To list running services:
canasta maintenance exec
To get a shell inside the web container:
canasta maintenance exec -s web
To run a specific command (the default service is web):
canasta maintenance exec php -v
To run a command in a different container:
canasta maintenance exec -s db mariadb -u root -p
- Warning: Files created or modified directly inside a container are not persisted across restarts. Only mounted volumes (
.env,config/,extensions/,skins/,images/) survive acanasta stop/canasta startcycle. Usecanasta maintenance execfor debugging and inspection, not for permanent configuration changes — usecanasta config set, settings files, orwikis.yamlinstead.
Common issues
Instance fails with "Canasta instance with the ID already exists"
- An instance with that ID is already registered. Use
canasta listto see existing instances, or choose a different ID.
Cannot connect to Docker
- Ensure Docker is running:
systemctl status docker - Ensure your user has Docker access (on Linux:
sudo usermod -aG docker $USER, then log out and back in)
Wiki not accessible after creation
- Check that containers are running:
docker compose ps - Verify the domain/URL configuration in
config/wikis.yaml - Check container logs for errors:
docker compose logs web
Wiki not accessible on non-standard ports
- When using non-standard ports, the port must be included in the URL you use to access the wiki in your browser (e.g.,
https://localhost:8443, nothttps://localhost) - The port must also appear in the URL in
config/wikis.yaml(e.g.,localhost:8443orlocalhost:8443/wiki2) - This applies to both path-based and subdomain-based wikis
SSL/TLS errors when running behind a reverse proxy or load balancer
- If your server is already behind something that terminates SSL (e.g. Cloudflare, nginx, a cloud load balancer), Caddy's automatic HTTPS will conflict with it. Run
canasta config set -i myinstance CADDY_AUTO_HTTPS=off. See Common tasks: Deploying behind a reverse proxy for details.
Permission denied errors
- Ensure your user is in the
dockergroup and the web server group for your distribution (on Linux:sudo usermod -aG docker,www-data $USER, then log out and back in) - The
dockergroup is needed for Docker access; the web server group is needed because the web container shares theconfig/directory with the host - The web server group name varies by Linux distribution. The following table lists the most common examples (this is not an exhaustive list):
| Distribution | Web server group |
|---|---|
| Debian, Ubuntu | www-data
|
| Arch Linux, CachyOS | http
|
| RHEL, CentOS, Fedora | apache
|
| openSUSE, SUSE | www
|
- If you are unsure which group to use, run
getent group 33to see which group name corresponds to GID 33 on your system. If no result is returned, your distribution may use a different GID for the web server — check your distribution's documentation.

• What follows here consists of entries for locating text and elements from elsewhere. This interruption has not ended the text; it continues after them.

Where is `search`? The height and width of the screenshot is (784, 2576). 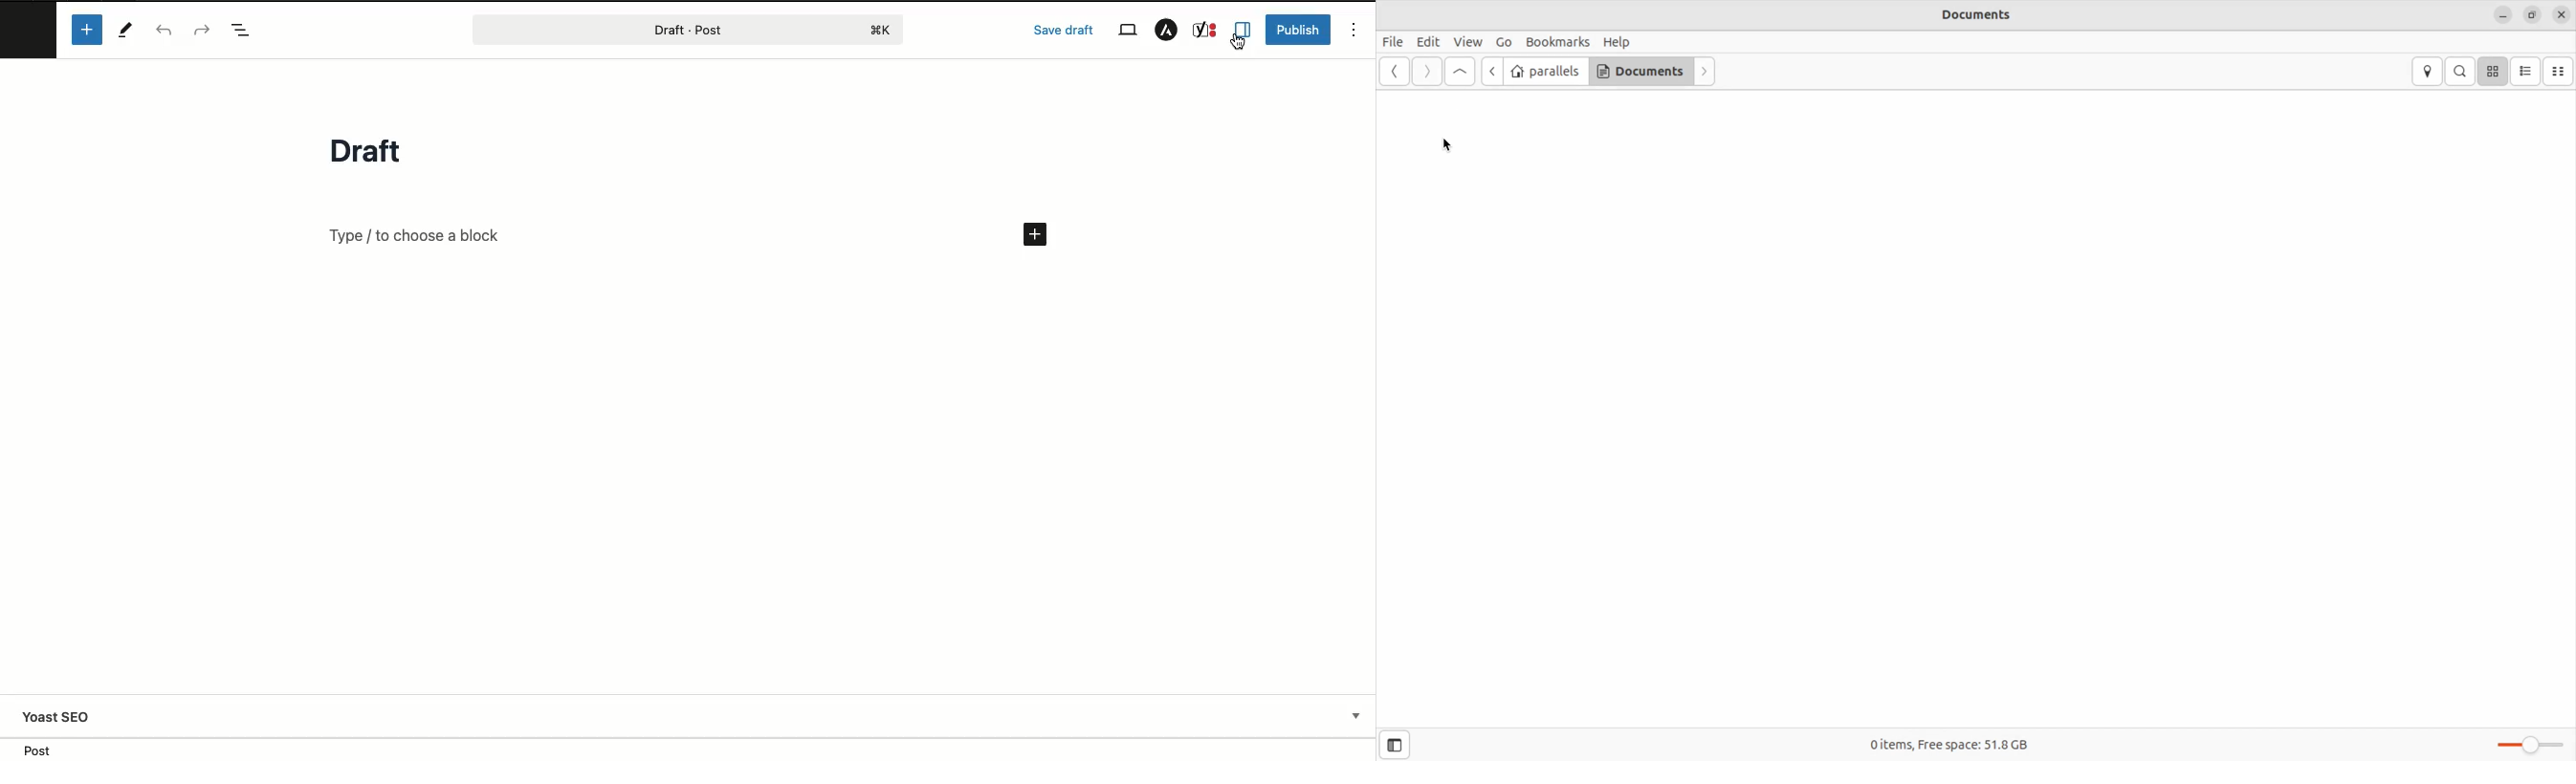
search is located at coordinates (2463, 70).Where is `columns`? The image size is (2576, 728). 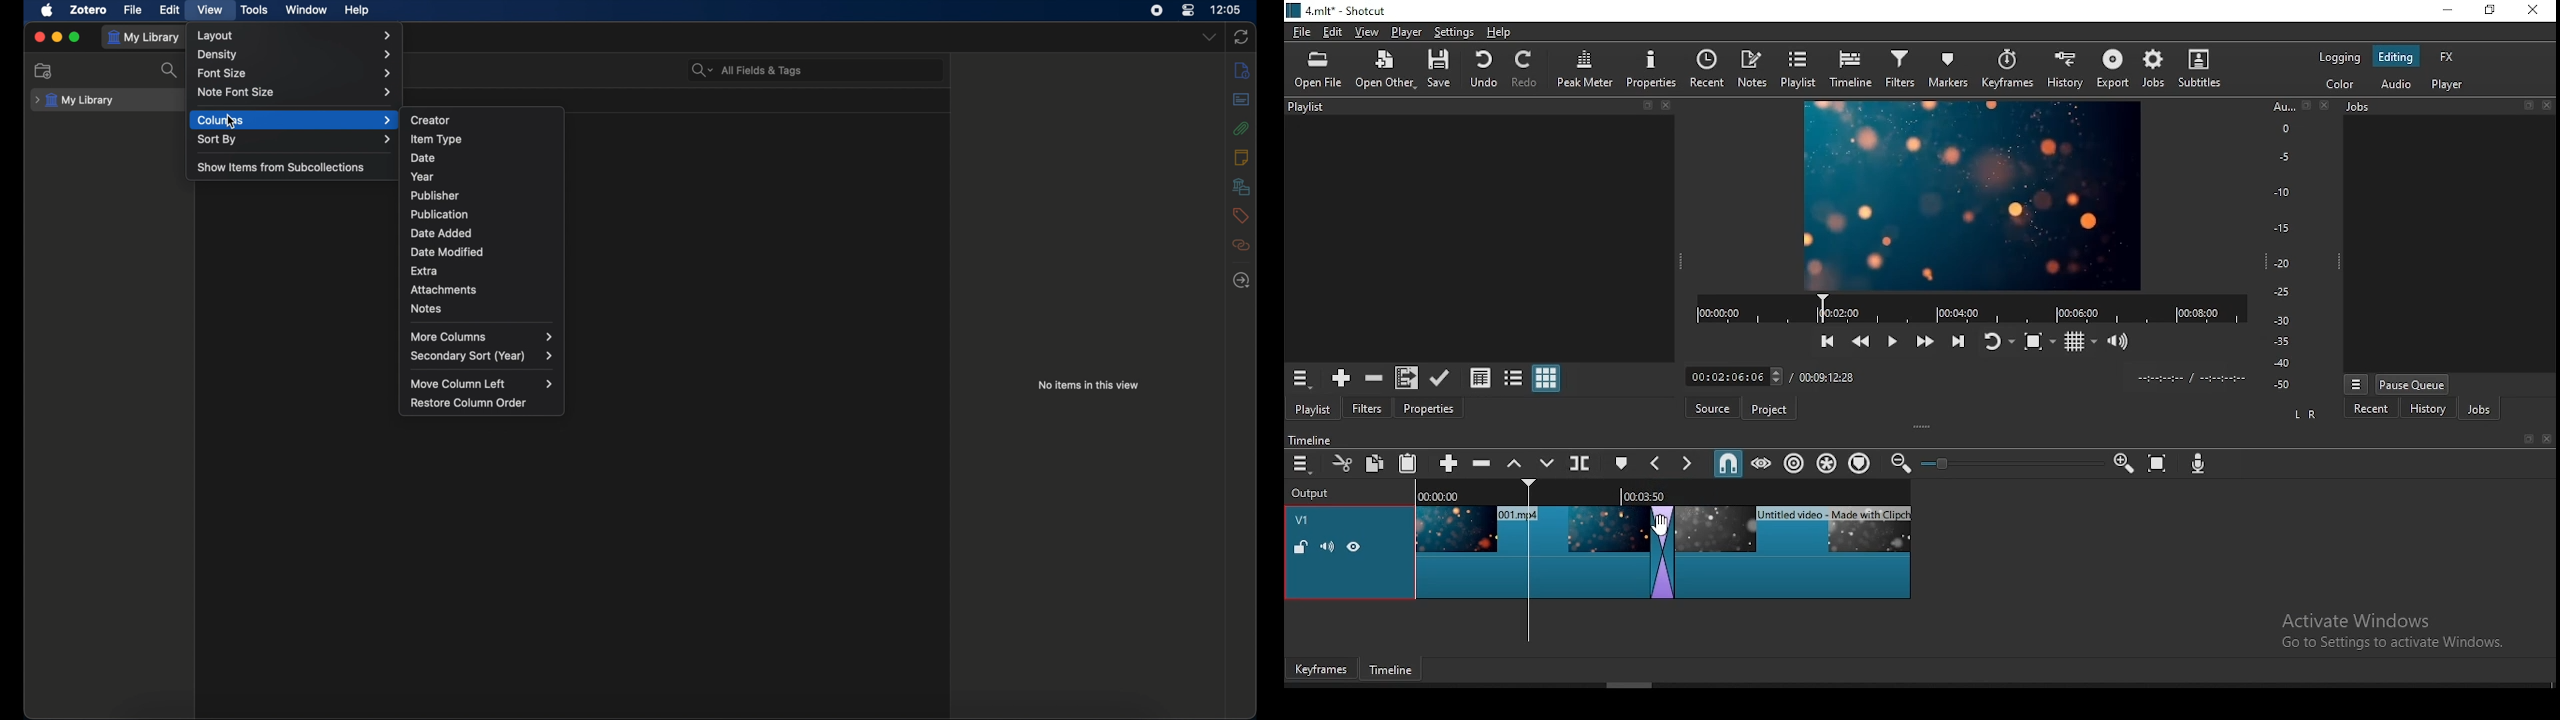
columns is located at coordinates (295, 120). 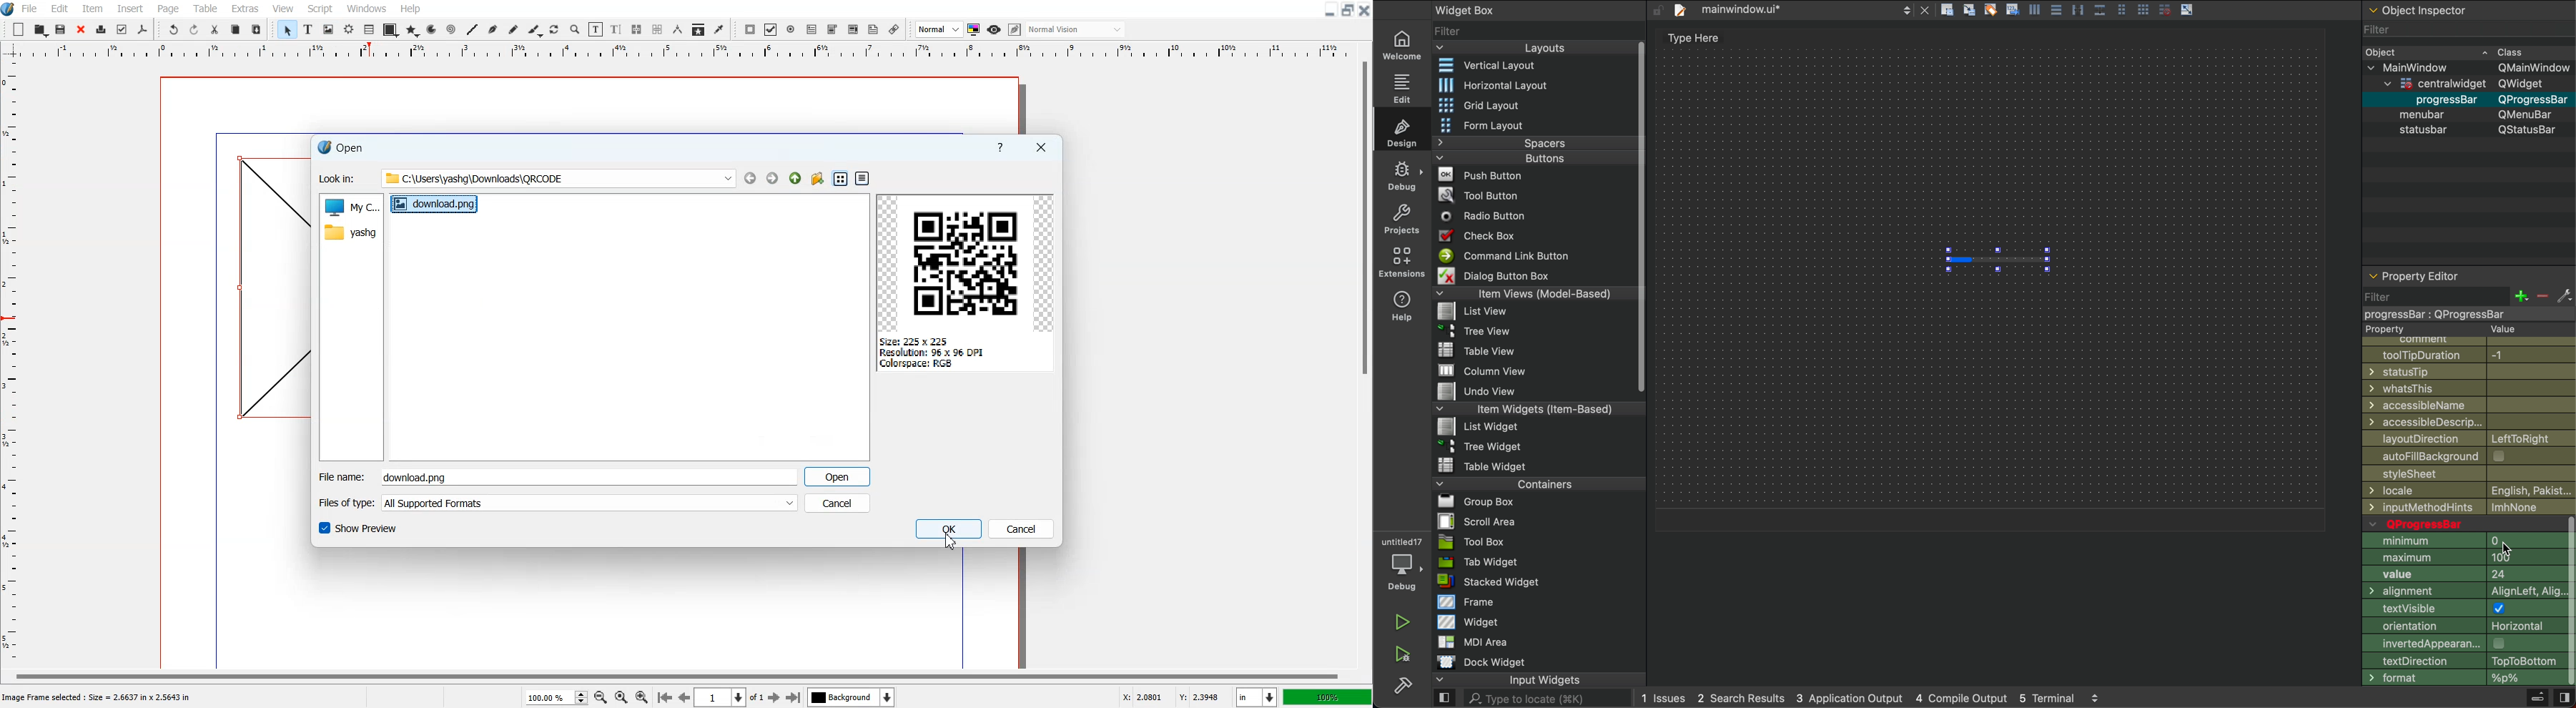 I want to click on Table, so click(x=205, y=8).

- Ensure the instance directory has proper ownership
Starting up Canasta repo the first time leads to a "Error 503 Backend fetch failed / Guru Meditation" error
- This is an error that Varnish returns, most likely because it cannot access the Canasta container. Wait a few minutes for it to go away. If after 10 minutes it does not go away, try to restart your Canasta stack.